Answer: Some clarinets are not necessarily intune from day one. The whole concept of tuning has to do with issues of a personal nature, considering how one is tuning, the ambient temperature when tuning. As far as the tuner is concerned it depends on the actual technical specifications of the tuner. I used to use a Korg that had a spring loaded needle activated by the pitch which would always go past the pitch then come back to it . I had to learn this because many of the notes seemed sharp.
The temperature in the room is a factor which muct be considered, and as you play, the pitch will rise on the instrument, most any . Clarinets do not get “out-of-tune”. We become more sensitive to them as we go/ a tuner is not the best way. An ensemble is better and your own sense of pitch, and timbre are important. It is easy to get used to an intonation of an instrument: For instance, if you have a sharp throat bb, then if you play on a horn that has a perfect bb, it will sound flat to you.
2) correcting the tuning?
Answer: In general correcting the tuning is only appicable for certain notes on the instrument, and is better left said than done. In other words, do not start cutting or taping to change tuning, it will be infinitesimal and I can tell you as a young man I broke a tone hole trying to “open it up” to make the note play sharper, and I was a fool to do it, and have never ever touched an instrument in that manner. I can tell you also that from time to time it is necessary to clear out the register key hole because one that is plugged with dirt and stuff will be stuffy and can make the clarinet really sound bad.
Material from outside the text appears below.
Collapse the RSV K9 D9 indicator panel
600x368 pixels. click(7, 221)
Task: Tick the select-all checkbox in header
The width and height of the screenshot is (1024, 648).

It comes from swabbing out and getting the dirt from the swab wedged into the register key opening.
In general tuning and/or correcting the tuning can be done by the player using the throat, (open or closing), sometimes with finger shading, holding the finger almost across the key will flatten a note. Or sometimes a key is too close to the clarinet and not open enough and you can make is more free and perhaps a bit sharper by opening up the key a bit, but be careful because some keys are brittle and will break off rather than bend, so be careful, and go slowly.
Barrels can help in general but really only closest to the shorter or longer barrel will be affected. I believe firmly in these new tuning barrels which give you about 10mm one way or the other, so that a small flick of a dial will shorten or lengthen a barrrel making the note higher or lower, and most importantly pulling out a normal barrel changes the pitch because of that space you have created, hence the use of “tuning rings”, something eliminated by the movable barrel.
Good luck with your return to the clarinet.